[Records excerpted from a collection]
****************
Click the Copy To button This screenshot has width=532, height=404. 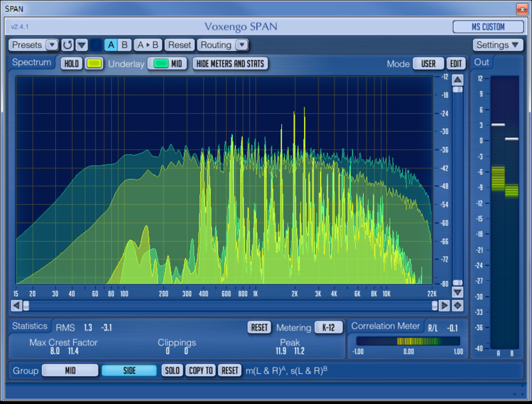pos(201,371)
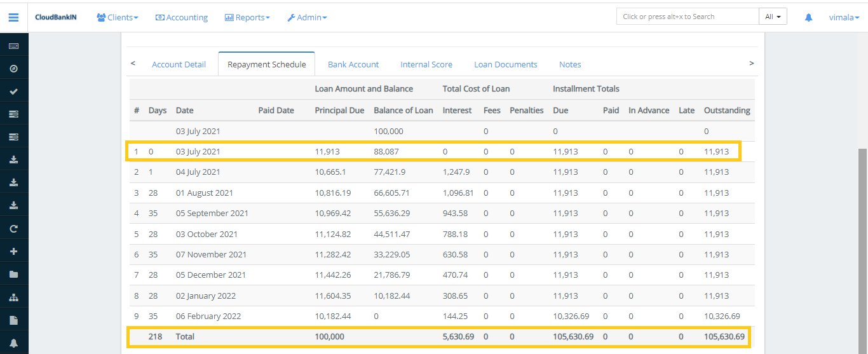Click into the search input field
Screen dimensions: 868x354
(687, 17)
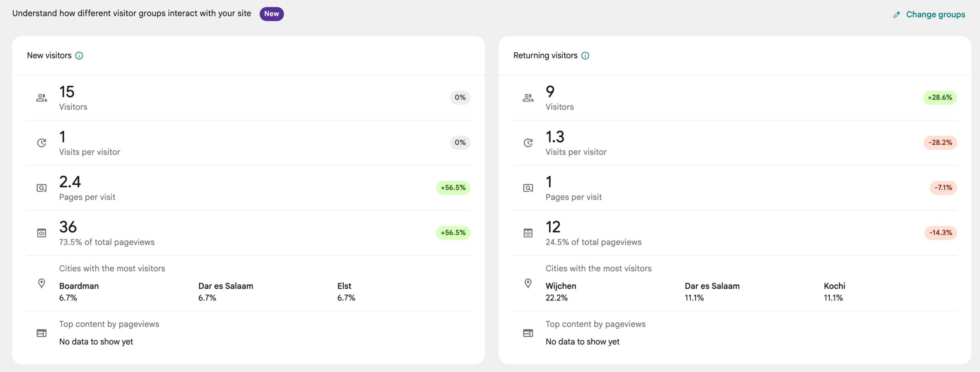Click the Returning visitors pages-per-visit magnifier icon
The image size is (980, 372).
coord(528,188)
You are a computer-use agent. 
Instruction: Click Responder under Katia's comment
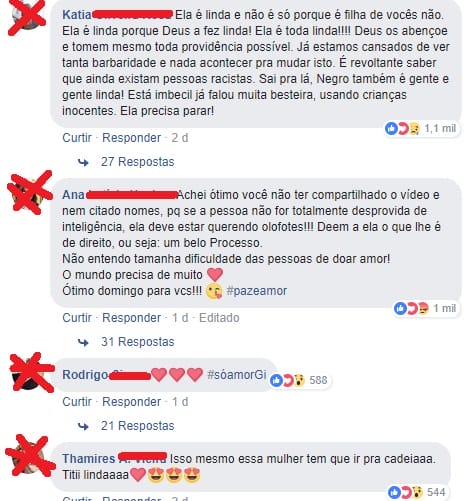131,138
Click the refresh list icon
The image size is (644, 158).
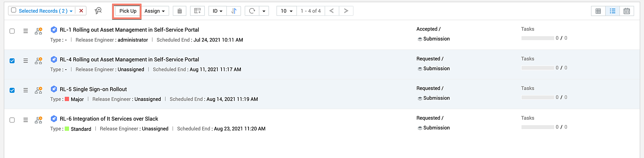252,11
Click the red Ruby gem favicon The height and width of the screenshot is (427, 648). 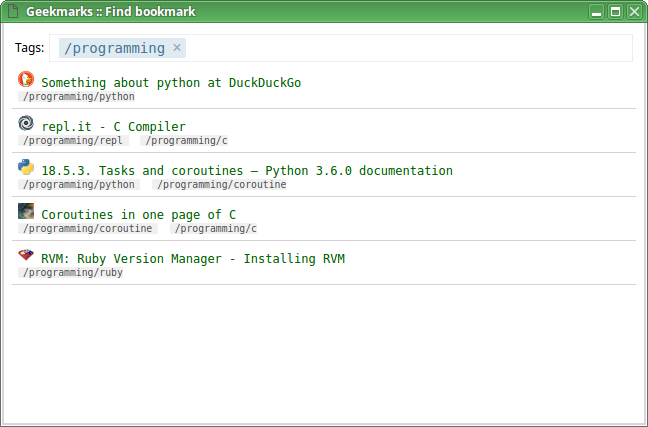click(x=26, y=255)
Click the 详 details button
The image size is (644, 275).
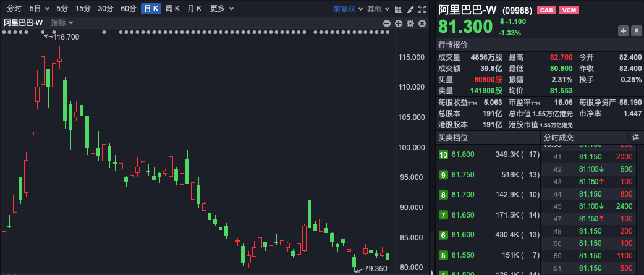pyautogui.click(x=635, y=137)
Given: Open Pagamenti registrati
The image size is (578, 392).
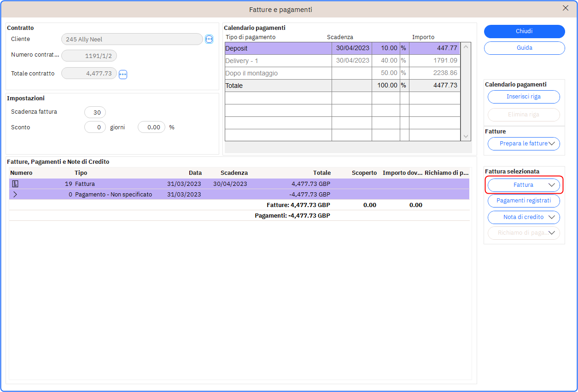Looking at the screenshot, I should point(524,201).
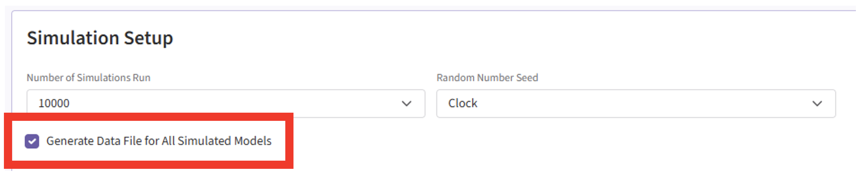Click the word 'Run' in the field label
This screenshot has height=177, width=868.
pyautogui.click(x=142, y=77)
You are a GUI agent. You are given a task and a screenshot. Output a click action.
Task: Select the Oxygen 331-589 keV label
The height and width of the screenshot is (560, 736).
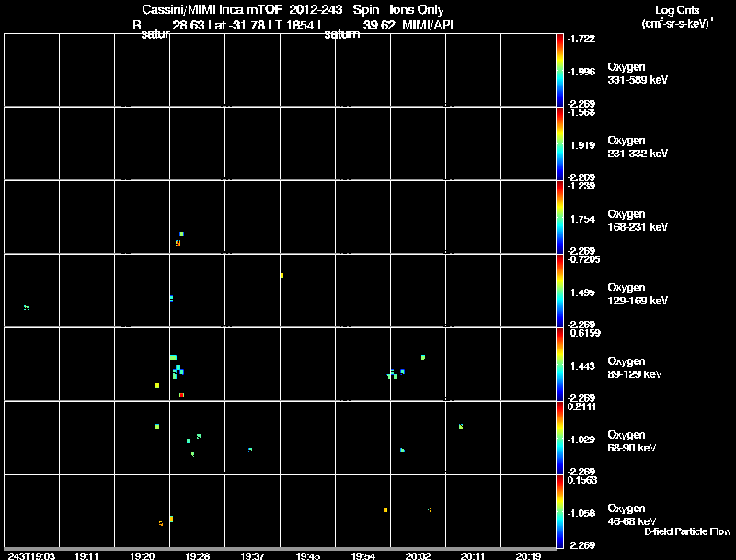pyautogui.click(x=638, y=74)
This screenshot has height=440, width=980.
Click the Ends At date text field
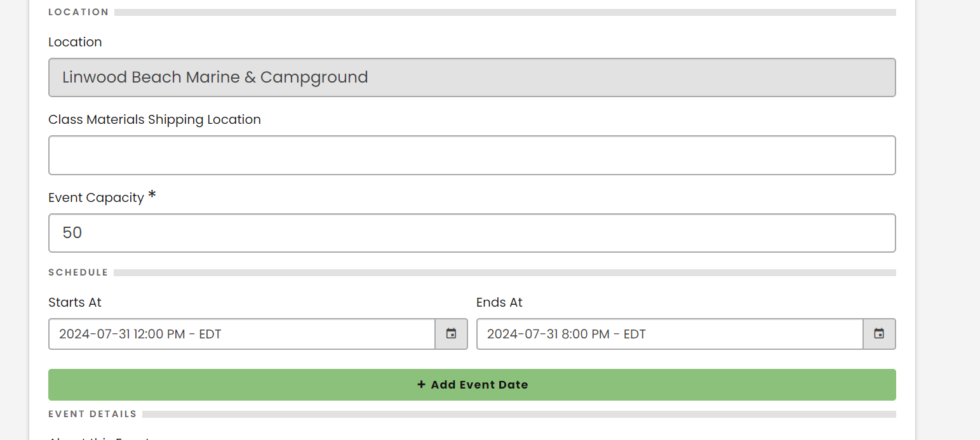click(x=669, y=334)
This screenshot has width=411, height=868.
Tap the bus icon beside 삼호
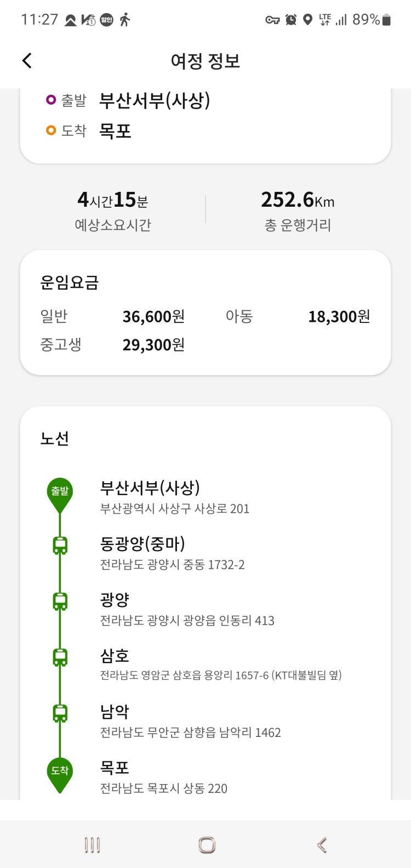coord(60,657)
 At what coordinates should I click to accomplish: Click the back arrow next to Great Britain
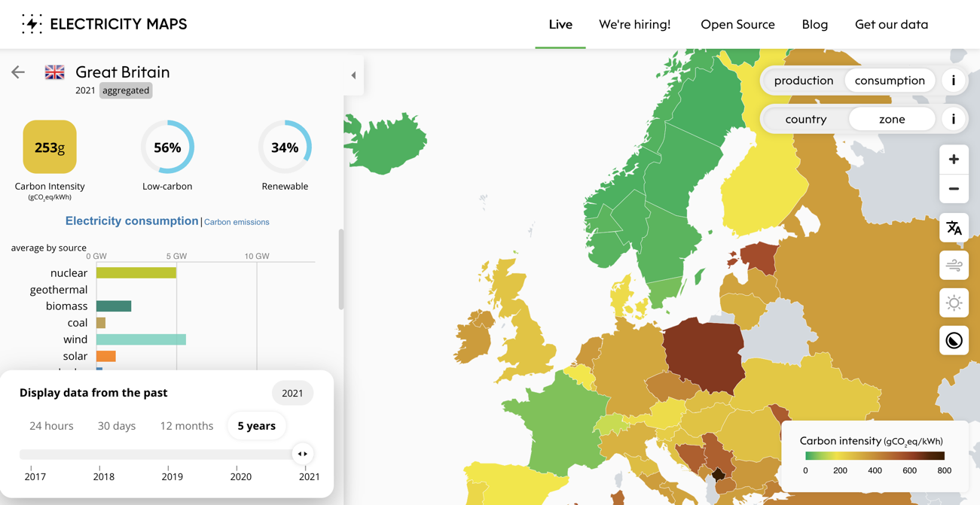(x=17, y=72)
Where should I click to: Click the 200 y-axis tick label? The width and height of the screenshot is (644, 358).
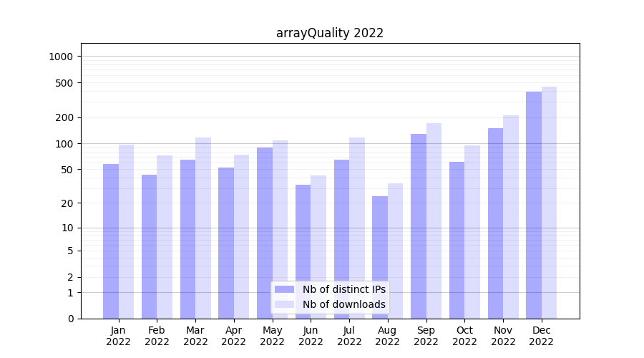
****************
What you will do
What is the number of lines in the data that include "agent"? Answer with that number alone.

Final answer
2